Quanto l’essere umano riesce ad abbrutirsi in videoconferenza? Senza un limite. Ma visto che smartphone e pc sono diventati (ahinoi) il nostro unico tramite verso il mondo, sarà il caso di darsi una regolata. Ce la facciamo?
Di Marco Masetti
Si potrebbe definire il manifesto della decrescita felice, definizione che a me fa venire in mente lo zuccherino con il quale mandar giù un’amara medicina, ma è meglio la saggezza popolare. Quindi “piuttosto che niente, è meglio piuttosto”, frase fondante di un mondo più povero nel quale ci si arrangiava senza tanti fronzoli.
Il mondo nel quale stiamo vivendo, con tanto di virus e pandemia, ci sta insegnando a far di necessità virtù, anche in campo lavorativo e in quello dell’informazione. Non ci si può spostare, non ci si può incontrare, abbiamo la paranoia del contagio? Nessun problema, ci pensa mamma elettronica che, armata di smartphone, tablet, computer, ci mette a disposizione programmi e applicazioni per fare conferenze, per intervenire sui social, per collegarci. Fantastico, eccezionale, smart, ma qualche difetto c’è.
Il primo è la disparità tra gli individui e qui inizia il dramma, vissuto in questi mesi fatti di videoconferenze, dirette eccetera, eccetera.
Ho visto cose terribili, ma le avrete viste anche voi. Ovvero, gente che non sa parlare in video, che ha scarsa dimestichezza con la materia, che ha una brutta riuscita in video, che ha attrezzi vecchi come Noè e, soprattutto, connessioni raccapriccianti. Figurette che si muovono a scatti e che ogni tanto si perdono nell’etere, schermi neri con una voce che giunge da lontano, oppure mani che gesticolano per dare enfasi ad un discorso, peccato che il microfono sia chiuso.

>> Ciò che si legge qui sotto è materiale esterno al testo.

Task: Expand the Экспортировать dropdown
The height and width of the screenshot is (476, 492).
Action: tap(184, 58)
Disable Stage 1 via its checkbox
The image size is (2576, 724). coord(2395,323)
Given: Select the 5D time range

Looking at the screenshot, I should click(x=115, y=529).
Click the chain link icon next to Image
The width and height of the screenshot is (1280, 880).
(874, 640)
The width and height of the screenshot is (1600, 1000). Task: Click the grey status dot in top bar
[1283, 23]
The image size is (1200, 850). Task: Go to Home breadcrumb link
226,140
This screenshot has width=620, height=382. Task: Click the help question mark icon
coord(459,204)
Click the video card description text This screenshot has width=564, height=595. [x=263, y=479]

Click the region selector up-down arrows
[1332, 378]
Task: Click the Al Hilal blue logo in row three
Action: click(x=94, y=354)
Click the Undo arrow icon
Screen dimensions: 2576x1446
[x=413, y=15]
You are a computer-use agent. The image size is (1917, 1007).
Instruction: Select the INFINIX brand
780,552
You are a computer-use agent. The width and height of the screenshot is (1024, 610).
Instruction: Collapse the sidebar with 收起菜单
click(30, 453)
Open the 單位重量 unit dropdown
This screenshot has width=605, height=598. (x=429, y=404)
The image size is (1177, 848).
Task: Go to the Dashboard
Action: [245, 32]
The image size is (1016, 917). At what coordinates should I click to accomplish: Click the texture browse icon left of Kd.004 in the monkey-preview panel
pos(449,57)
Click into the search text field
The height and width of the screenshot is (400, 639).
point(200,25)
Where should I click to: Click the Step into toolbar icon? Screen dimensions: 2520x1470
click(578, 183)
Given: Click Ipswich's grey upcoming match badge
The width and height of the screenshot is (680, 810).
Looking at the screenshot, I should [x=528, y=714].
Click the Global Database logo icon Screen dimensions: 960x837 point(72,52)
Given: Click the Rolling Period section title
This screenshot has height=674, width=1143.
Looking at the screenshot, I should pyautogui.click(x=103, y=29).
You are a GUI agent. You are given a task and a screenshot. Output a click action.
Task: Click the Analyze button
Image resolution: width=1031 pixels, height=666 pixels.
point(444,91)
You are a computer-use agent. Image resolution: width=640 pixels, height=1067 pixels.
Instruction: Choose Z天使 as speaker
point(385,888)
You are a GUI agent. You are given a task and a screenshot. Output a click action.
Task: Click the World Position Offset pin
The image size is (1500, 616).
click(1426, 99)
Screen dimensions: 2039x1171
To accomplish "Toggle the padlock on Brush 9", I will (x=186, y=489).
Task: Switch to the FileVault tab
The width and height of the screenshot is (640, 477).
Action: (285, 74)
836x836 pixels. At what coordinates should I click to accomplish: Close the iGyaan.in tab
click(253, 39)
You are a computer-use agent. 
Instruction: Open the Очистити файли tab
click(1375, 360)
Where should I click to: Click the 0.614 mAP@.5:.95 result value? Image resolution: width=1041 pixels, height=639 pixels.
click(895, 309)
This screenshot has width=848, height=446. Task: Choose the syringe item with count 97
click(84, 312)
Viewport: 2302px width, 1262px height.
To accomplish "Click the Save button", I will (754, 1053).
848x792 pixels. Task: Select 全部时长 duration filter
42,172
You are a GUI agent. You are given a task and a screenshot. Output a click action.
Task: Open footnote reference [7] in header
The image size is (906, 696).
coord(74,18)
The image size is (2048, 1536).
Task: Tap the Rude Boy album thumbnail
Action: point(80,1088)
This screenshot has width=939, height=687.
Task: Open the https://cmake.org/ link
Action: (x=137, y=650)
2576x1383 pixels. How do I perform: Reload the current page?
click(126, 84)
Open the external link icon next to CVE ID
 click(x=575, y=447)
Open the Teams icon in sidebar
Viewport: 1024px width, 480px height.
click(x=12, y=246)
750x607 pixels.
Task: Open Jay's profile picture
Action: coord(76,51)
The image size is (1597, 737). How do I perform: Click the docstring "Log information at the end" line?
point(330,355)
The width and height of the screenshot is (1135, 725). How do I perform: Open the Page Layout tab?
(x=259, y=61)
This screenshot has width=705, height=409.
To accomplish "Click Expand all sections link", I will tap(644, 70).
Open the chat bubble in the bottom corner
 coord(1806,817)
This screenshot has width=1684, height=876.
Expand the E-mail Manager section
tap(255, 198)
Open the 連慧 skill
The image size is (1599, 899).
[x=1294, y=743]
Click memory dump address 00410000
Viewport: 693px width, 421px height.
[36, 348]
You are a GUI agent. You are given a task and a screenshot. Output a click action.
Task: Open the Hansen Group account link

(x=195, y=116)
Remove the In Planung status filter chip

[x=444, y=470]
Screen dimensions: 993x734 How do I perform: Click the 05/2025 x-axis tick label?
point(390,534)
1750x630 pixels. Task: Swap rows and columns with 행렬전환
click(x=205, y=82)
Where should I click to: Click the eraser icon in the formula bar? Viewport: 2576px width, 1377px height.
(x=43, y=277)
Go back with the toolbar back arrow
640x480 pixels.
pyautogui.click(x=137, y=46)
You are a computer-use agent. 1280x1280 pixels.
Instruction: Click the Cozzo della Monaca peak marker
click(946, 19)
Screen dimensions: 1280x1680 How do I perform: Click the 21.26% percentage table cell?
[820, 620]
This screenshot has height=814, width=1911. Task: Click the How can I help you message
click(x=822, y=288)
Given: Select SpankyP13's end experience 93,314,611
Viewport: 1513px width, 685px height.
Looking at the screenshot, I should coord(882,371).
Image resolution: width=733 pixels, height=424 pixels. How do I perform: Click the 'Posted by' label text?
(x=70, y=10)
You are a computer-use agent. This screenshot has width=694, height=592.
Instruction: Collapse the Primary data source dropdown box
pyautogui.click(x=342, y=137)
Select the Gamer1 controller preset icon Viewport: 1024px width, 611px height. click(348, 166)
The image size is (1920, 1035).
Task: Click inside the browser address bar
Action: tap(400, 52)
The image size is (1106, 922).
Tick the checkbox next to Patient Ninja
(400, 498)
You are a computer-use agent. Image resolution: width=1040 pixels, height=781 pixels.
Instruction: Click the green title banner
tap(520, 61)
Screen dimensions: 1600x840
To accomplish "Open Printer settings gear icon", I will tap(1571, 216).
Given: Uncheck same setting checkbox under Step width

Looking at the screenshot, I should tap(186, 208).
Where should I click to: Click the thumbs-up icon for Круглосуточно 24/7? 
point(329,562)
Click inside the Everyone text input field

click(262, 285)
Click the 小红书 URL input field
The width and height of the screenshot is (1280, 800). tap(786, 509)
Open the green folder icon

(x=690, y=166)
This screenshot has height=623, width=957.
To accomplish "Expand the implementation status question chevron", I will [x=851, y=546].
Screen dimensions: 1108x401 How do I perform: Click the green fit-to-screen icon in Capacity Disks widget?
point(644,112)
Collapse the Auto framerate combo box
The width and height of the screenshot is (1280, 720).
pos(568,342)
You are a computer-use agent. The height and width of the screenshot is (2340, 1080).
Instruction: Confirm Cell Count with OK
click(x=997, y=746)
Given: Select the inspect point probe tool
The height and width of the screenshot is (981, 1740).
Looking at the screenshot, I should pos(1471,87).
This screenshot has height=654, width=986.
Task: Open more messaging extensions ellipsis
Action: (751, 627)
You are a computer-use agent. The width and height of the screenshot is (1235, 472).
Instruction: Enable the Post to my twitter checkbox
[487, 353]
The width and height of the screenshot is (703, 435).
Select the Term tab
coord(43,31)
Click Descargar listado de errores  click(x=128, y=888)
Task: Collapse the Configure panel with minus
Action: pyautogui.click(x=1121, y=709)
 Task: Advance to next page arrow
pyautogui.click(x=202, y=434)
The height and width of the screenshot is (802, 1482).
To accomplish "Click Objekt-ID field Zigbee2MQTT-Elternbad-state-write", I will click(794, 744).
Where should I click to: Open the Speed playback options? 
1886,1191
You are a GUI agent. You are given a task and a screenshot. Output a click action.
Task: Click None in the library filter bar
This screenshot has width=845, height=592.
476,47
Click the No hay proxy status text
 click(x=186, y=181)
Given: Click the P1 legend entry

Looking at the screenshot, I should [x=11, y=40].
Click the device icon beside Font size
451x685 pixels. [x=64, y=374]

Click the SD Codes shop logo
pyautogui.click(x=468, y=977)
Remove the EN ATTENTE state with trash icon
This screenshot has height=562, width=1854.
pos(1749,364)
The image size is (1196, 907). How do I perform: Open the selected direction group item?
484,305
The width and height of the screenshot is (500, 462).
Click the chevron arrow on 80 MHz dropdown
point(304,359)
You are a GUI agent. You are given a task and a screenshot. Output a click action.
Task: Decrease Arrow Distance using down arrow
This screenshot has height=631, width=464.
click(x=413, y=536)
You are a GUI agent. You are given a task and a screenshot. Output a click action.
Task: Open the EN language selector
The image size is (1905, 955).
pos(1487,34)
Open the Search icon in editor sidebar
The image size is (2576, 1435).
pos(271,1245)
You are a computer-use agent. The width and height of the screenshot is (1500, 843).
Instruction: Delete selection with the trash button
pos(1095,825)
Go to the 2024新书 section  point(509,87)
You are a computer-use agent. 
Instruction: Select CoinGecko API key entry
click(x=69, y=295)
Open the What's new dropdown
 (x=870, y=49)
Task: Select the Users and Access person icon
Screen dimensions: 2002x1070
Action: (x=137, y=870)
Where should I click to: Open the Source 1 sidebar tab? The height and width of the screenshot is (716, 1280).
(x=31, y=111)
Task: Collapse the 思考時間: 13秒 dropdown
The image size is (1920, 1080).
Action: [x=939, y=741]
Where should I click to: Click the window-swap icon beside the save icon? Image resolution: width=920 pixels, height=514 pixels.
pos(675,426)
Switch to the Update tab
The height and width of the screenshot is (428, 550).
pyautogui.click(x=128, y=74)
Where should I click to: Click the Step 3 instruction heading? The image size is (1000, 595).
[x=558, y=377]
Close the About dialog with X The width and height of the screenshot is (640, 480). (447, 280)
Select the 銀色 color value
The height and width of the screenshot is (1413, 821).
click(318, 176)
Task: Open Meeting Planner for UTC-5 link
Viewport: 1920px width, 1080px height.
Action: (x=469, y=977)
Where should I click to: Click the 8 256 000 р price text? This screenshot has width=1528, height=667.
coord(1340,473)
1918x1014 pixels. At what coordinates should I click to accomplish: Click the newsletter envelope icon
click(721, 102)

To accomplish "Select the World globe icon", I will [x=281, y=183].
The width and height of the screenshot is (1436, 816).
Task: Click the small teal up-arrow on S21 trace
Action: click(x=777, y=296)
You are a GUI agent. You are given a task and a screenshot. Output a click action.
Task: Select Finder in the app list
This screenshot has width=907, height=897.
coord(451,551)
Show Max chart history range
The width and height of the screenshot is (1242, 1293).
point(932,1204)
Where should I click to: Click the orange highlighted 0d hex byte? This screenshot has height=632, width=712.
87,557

Dovrebbero insegnarlo ovunque “come ci si porge” in video, perché è un attimo fare una figura di guano e perdere un buon affare, una possibile anima gemella o la stima di chi lavora con te. Un mio caro amico, noto opinionista del settore moto ha un feeling scarso con queste cose. È uno importante, ma della forma si è sempre curato pochissimo e si vede. Ecco come lo potete vedere: luce sbagliata che proviene da un lampadario con cristalli a goccia che avrebbe fatto la gioia della zia Pina, sullo sfondo una finestra con la tapparella (in plastica verdognola) tirata giù che nemmeno a casa dei narcos nemmeno una tenda a salvare il dramma estetico. Quadretti sullo sfondo, obiettivo del computer sporco da eoni con incrostazioni inquietanti. E faccia a tre centimetri dallo schermo, in piena distorsione. Ma lui è lui e può farlo.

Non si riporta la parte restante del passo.